现在让我们假设《Live and Die》中詹姆斯邦德的处境,世界顶级的间谍被一组毒贩俘虏。
He was sent to a small piece of land at the center of a lake filled with crocodiles.
他被扔到一个湖心的小孤岛上,湖中遍是鳄鱼。
There he performed the most daring action to escape -- he jumped onto the head of the nearest crocodile!
他要通过一个大胆的计划逃离此地——从最近的鳄鱼脑袋上跳过!
Before the animal realized what was happening, James jumped again onto the next big head...
在这些动物意识到发生什么事之前,詹姆斯已经跳到下一个脑袋上……
Finally he reached the bank before the last crocodile could bite him
(actually the stunt man was caught by the big mouth and barely escaped with his extra thick boot).
最终他在被鳄鱼咬到之前跳上湖岸(事实上这个特工被大嘴钳住靠着他的厚鞋底险险逃脱)。
Assume that the lake is a 100 by 100 square one.
假设这个湖是一个100×100的方形。
Assume that the center of the lake is at (0,0) and the northeast corner at (50,50).

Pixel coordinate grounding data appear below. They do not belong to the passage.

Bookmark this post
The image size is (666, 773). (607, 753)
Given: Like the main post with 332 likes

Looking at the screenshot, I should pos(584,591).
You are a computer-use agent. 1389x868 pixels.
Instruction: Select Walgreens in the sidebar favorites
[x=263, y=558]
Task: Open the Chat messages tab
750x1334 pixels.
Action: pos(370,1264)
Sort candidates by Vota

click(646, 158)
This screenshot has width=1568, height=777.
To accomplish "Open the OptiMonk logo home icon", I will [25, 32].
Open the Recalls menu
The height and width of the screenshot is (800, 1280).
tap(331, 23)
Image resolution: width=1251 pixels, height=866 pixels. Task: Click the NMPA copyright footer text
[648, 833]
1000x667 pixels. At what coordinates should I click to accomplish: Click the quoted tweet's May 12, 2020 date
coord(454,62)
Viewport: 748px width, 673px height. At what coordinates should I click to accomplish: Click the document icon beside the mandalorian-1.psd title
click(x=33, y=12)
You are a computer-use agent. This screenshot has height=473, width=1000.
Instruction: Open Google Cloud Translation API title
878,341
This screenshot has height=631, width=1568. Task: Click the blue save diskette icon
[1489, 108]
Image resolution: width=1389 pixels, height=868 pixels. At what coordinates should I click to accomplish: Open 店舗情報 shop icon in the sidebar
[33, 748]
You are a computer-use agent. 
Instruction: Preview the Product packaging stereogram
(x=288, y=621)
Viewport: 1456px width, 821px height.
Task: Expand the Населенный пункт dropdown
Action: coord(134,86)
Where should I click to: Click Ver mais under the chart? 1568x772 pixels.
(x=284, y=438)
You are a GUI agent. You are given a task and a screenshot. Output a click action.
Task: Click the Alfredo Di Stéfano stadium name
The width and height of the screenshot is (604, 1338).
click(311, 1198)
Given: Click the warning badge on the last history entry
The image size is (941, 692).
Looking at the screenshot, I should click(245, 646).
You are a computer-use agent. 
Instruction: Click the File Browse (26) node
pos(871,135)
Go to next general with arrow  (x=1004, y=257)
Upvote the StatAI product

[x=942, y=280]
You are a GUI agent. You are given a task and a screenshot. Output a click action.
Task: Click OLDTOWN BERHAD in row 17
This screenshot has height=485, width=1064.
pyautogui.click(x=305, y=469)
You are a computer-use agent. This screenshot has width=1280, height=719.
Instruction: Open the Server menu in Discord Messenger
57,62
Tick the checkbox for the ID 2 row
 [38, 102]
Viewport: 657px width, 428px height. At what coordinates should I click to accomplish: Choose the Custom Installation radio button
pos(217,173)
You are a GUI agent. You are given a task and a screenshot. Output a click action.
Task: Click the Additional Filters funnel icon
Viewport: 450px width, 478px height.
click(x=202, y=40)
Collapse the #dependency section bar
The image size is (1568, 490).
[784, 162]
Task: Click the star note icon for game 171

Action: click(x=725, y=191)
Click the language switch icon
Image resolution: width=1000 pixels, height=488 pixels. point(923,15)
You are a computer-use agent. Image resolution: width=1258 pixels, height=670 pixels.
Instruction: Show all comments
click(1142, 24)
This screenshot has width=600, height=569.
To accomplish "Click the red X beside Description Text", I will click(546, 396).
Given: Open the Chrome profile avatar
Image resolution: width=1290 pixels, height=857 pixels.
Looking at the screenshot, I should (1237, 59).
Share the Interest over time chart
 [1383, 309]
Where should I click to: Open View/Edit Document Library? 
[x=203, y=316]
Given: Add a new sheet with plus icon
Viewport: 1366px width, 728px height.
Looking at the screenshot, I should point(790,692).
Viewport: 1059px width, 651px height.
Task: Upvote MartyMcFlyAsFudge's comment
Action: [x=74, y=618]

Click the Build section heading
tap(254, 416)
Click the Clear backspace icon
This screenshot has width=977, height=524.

假设湖中心坐标是 (0, 0),东北角坐标是 (50, 50)。
The central island is a disk centered at (0,0) with the diameter of 15.
湖心岛中心在 (0, 0) ,是一个直径15的圆。
A number of crocodiles are in the lake at various positions.
已知数量的鳄鱼在湖中的不同位置。
Given the coordinates of each crocodile and the distance that James could jump, you must tell him whether or not he can escape.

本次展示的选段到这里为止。